Egli diventa il leader del Partito del Congresso, partito che si batte per la liberazione dal colonialismo britannico.
- 1919: prima grande campagna satyagraha di disobbedienza civile, che prevede il boicottaggio delle merci inglesi e il non-pagamento delle imposte. Il Mahatma subisce un processo ed è arrestato.
- 1921: seconda grande campagna satyagraha di disobbedienza civile per rivendicare il diritto all’indipendenza. Incarcerato, rilasciato, Gandhi partecipa alla Conferenza di Londra sul problema indiano, chiedendo l’indipendenza del suo paese.
- 1930: terza campagna di resistenza. La marcia del sale: disobbedienza contro la tassa sul sale (la più iniqua perché colpiva soprattutto le classi povere). La campagna si allarga con il boicottaggio dei tessuti provenienti dall’estero. Gli inglesi arrestano Gandhi, sua moglie e altre 50.000 persone.
Spesso incarcerato negli anni successivi, la “Grande Anima” risponde agli arresti con lunghissimi scioperi della fame (importante è quello che egli intraprende per richiamare l’attenzione sul problema della condizione degli intoccabili, la casta più bassa della società indiana).
All’inizio della Seconda Guerra Mondiale, Gandhi decide di non sostenere l’Inghilterra se questa non garantisce all’India l’indipendenza. Il governo britannico reagisce con l’arresto di oltre 60.000 oppositori e dello stesso Mahatma, che è rilasciato dopo due anni.

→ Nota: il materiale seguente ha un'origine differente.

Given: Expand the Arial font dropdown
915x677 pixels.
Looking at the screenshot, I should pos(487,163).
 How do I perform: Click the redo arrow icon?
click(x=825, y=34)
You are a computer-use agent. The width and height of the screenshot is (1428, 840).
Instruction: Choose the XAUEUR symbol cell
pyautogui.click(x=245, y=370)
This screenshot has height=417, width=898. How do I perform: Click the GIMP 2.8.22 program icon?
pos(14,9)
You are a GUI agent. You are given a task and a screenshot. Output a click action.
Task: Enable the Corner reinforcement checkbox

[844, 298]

Il 15 agosto 1947 l’India conquista l’indipendenza. Gandhi, però, vive questo momento con dolore, pregando e digiunando. Il subcontinente indiano è diviso in due stati, India e Pakistan, la cui creazione sancisce la separazione fra indù e musulmani e culmina in una violenta guerra civile che costa, alla fine del 1947, quasi un milione di morti e sei milioni di profughi.

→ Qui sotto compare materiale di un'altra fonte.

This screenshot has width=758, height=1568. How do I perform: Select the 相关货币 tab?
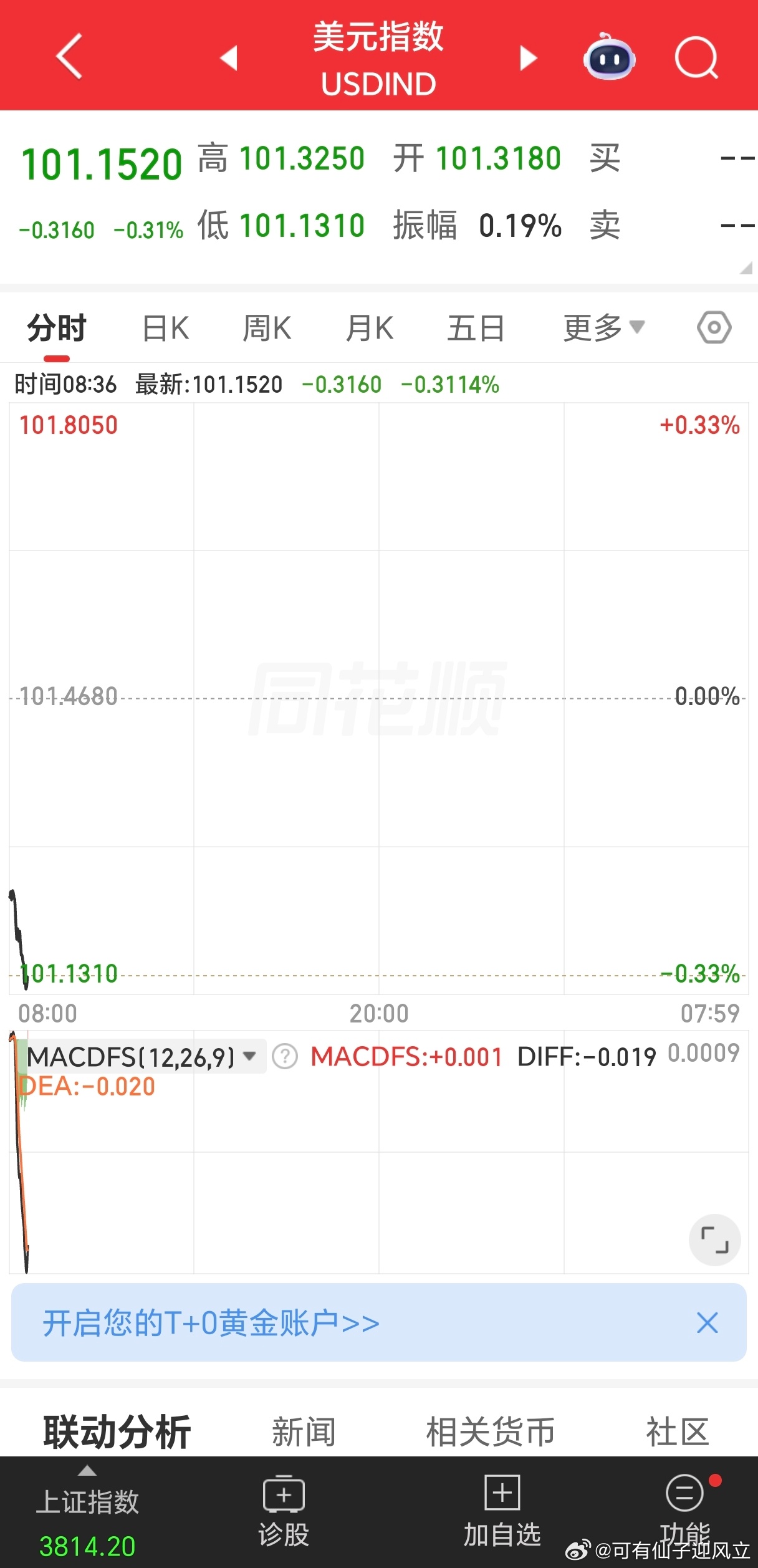tap(491, 1431)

L’atteggiamento moderato di Gandhi sul problema della divisione del paese suscita l’odio di un fanatico indù che lo uccide il 30 gennaio 1948, durante un incontro di preghiera.
Il pensiero
Il pensiero di Gandhi si basa su tre punti fondamentali:
- Autodeterminazione dei popoli: Gandhi riteneva fondamentale il fatto che gli indiani potessero decidere come governare il loro paese, perché la miseria nella quale si trovava dipendeva dallo sfruttamento delle risorse da parte dei colonizzatori britannici.

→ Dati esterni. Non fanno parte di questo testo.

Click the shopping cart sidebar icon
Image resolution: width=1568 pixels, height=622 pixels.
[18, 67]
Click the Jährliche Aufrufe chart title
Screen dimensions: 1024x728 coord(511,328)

- Nonviolenza: è necessario precisare che tale precetto non si ferma ad una posizione negativa (non essere causa di male agli altri) ma possiede in sé la carica positiva della benevolenza universale e diventa l’”amore puro” comandato dai sacri testi dell’Induismo, dai Vangeli e dal Corano. La nonviolenza è quindi un imperativo religioso prima che un principio dell’azione politico-sociale. Il Mahatma rifiuta la violenza come strategia di lotta in quanto la violenza suscita solamente altra violenza.
- Di fronte ai violenti e agli oppressori, però, non è passivo, anzi. Egli propone una strategia che consiste nella resistenza passiva, il non reagire, in altre parole, alle provocazioni dei violenti, e nella disobbedienza civile, vale a dire il rifiuto di sottoporsi a leggi ingiuste.
Qualche citazione
“La mia non-cooperazione non nuoce a nessuno; è non-cooperazione con il male,… portato a sistema, non con chi fa il male” (Gandhi, Gandhi Parla di Stesso).
Tolleranza religiosa: ”… il mio più intimo desiderio” dice Ghandhi “… è di realizzare la fratellanza … tra tutti gli uomini, indù, musulmani, cristiani, parsi e ebrei” (M.K.Gandhi, Gandhi Parla di Se Stesso).